ENTRIES PROVIDED:
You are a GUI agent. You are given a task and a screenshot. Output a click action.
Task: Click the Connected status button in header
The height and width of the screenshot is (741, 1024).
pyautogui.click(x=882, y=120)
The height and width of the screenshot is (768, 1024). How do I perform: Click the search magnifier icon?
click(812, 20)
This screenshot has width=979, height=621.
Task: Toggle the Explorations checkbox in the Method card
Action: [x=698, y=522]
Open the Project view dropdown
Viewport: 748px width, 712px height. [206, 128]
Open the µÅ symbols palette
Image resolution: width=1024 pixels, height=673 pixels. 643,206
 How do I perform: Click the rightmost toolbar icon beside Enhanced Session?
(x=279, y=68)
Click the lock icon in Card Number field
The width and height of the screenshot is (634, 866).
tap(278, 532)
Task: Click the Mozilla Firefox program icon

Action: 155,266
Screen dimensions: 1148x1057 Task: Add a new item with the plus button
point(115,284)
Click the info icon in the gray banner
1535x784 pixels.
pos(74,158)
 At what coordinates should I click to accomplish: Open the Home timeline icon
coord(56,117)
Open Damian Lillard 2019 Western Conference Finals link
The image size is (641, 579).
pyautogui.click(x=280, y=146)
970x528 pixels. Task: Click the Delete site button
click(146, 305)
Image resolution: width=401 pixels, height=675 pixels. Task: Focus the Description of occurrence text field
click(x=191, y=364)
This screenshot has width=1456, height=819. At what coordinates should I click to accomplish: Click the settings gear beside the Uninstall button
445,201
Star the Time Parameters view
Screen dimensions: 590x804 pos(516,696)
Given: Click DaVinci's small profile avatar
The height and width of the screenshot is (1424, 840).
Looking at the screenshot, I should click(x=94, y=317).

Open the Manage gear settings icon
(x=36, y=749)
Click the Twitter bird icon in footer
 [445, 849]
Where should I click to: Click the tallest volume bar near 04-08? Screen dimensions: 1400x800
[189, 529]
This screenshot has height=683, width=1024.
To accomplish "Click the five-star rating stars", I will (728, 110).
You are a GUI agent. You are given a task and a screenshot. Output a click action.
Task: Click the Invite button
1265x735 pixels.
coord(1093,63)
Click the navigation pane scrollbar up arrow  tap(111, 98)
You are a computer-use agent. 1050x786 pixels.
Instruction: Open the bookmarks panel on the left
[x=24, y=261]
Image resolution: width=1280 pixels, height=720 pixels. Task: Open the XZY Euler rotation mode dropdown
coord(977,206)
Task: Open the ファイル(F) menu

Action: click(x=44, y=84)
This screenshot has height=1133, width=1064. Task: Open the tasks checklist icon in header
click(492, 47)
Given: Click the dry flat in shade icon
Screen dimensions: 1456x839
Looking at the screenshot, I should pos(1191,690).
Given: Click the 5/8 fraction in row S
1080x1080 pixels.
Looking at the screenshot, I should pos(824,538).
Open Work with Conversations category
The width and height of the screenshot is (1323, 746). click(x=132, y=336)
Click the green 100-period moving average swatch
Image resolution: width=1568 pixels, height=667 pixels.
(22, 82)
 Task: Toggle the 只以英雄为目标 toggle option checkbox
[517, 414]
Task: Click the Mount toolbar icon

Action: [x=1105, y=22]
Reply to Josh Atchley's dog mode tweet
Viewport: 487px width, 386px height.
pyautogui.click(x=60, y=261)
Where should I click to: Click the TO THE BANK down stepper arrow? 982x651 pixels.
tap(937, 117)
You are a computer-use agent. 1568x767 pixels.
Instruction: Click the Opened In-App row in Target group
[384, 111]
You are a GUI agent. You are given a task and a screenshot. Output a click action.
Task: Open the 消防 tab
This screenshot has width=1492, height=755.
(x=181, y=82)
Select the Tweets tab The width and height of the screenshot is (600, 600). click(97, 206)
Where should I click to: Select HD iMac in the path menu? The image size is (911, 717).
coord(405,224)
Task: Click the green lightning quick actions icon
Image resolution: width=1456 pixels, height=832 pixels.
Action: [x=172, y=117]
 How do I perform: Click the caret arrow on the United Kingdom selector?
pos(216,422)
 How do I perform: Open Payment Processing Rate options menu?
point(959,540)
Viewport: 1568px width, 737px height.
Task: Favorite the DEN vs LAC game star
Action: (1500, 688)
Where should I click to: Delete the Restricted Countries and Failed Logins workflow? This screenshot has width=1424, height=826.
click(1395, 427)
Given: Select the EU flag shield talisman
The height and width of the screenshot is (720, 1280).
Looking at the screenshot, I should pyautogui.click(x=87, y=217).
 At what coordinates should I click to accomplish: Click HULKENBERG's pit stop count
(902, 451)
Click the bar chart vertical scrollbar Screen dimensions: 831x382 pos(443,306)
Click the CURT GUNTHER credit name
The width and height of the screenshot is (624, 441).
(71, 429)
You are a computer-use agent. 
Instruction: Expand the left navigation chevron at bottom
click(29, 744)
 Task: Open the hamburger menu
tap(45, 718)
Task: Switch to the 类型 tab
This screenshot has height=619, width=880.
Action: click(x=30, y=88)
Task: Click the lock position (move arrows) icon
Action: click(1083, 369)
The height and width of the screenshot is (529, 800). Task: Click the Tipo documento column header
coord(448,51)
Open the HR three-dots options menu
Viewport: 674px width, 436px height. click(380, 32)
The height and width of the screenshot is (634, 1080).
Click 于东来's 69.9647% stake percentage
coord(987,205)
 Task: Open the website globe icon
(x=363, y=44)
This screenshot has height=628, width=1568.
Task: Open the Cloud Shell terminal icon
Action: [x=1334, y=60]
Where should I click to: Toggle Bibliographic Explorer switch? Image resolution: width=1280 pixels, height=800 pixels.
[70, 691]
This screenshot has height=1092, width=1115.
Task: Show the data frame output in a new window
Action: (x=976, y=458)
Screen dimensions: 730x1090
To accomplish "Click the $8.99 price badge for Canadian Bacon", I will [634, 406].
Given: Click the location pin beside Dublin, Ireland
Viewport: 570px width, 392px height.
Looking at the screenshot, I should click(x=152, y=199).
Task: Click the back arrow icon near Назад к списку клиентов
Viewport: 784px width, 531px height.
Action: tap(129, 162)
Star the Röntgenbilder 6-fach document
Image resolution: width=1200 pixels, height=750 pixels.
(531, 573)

PROBLEM STATEMENT: Please turn the stretch of the listing from the line containing "Image resolution: width=1280 pixels, height=720" through the line containing "Looking at the screenshot, I should pos(824,538).", both ends included, into a Markdown table with the columns Row and Line. Give each line its own numbered row and leave out blank lines.

FINAL RESULT:
| Row | Line |
|---|---|
| 1 | Image resolution: width=1280 pixels, height=720 pixels. Task: Open the XZY Euler rotation mode dropdown |
| 2 | coord(977,206) |
| 3 | Task: Open the ファイル(F) menu |
| 4 | Action: click(x=44, y=84) |
| 5 | This screenshot has height=1133, width=1064. Task: Open the tasks checklist icon in header |
| 6 | click(492, 47) |
| 7 | Given: Click the dry flat in shade icon |
| 8 | Screen dimensions: 1456x839 |
| 9 | Looking at the screenshot, I should pos(1191,690). |
| 10 | Given: Click the 5/8 fraction in row S |
| 11 | 1080x1080 pixels. |
| 12 | Looking at the screenshot, I should pos(824,538). |